» **Short problem**
Retype the listing word for word, from the line containing "Open the Window menu" through the last line of the listing.

= = = =

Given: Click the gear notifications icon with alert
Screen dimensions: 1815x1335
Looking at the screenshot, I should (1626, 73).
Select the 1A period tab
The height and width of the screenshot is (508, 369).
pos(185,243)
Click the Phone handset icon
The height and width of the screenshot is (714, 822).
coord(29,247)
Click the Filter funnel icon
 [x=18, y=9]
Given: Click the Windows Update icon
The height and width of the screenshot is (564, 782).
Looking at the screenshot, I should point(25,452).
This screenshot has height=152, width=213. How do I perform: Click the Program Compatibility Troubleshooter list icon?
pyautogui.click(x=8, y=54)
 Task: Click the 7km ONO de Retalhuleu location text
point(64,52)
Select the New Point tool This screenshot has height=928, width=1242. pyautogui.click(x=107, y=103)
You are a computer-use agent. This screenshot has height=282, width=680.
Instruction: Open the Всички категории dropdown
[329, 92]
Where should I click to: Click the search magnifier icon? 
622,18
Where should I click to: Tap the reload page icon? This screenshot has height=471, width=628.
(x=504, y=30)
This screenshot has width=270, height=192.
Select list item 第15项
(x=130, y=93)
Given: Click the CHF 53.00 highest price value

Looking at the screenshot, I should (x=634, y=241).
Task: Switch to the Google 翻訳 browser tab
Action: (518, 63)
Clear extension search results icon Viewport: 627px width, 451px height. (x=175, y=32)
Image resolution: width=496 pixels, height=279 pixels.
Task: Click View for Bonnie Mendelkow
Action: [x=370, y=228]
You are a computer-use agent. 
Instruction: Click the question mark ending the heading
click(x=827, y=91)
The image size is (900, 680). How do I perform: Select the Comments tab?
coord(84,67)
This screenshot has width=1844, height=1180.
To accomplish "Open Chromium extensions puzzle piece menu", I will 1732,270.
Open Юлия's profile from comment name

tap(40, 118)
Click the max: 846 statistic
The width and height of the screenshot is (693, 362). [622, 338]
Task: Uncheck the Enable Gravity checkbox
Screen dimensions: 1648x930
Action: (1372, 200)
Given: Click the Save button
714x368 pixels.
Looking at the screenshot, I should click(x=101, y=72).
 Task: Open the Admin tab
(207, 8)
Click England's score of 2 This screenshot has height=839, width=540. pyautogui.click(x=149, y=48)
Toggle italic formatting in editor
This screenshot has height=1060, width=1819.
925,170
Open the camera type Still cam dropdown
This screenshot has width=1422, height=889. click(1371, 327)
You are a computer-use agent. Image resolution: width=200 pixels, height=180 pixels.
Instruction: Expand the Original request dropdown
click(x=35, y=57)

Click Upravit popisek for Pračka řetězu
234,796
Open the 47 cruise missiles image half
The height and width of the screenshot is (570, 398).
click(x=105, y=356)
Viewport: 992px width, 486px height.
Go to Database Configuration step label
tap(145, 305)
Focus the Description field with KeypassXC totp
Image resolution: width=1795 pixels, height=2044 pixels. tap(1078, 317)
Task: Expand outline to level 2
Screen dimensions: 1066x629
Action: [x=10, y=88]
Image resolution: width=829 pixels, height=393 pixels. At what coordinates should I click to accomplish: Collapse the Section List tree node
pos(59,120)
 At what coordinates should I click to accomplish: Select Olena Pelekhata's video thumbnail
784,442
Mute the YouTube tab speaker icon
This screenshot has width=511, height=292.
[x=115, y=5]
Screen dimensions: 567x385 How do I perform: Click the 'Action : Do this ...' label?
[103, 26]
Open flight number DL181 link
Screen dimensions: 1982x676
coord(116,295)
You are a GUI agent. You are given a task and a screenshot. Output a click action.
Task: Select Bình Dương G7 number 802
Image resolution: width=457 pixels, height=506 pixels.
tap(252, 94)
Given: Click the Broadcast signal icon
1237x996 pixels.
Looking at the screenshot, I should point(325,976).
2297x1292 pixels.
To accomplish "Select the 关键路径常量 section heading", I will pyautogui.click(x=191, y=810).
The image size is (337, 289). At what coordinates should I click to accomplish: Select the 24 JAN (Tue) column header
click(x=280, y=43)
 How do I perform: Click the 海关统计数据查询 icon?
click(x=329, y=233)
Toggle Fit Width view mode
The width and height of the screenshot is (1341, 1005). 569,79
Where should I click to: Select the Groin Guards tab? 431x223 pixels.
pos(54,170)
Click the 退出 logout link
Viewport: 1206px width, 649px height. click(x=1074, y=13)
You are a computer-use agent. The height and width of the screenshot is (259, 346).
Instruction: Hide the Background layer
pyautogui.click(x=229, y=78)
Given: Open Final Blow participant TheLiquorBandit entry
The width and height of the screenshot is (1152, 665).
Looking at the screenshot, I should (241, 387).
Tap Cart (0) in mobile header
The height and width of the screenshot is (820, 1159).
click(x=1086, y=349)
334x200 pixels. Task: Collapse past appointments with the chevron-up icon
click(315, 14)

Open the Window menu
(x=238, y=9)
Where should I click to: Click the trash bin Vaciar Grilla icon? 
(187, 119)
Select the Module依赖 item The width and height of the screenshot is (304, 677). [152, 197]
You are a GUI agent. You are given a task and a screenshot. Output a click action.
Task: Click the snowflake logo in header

= = = =

» **The output**
Open the Window menu
(x=238, y=9)
Where should I click to: Click the trash bin Vaciar Grilla icon? 
(187, 119)
Select the Module依赖 item The width and height of the screenshot is (304, 677). [152, 197]
You are a GUI agent. You are given a task and a screenshot. Output a click action.
Task: Click the snowflake logo in header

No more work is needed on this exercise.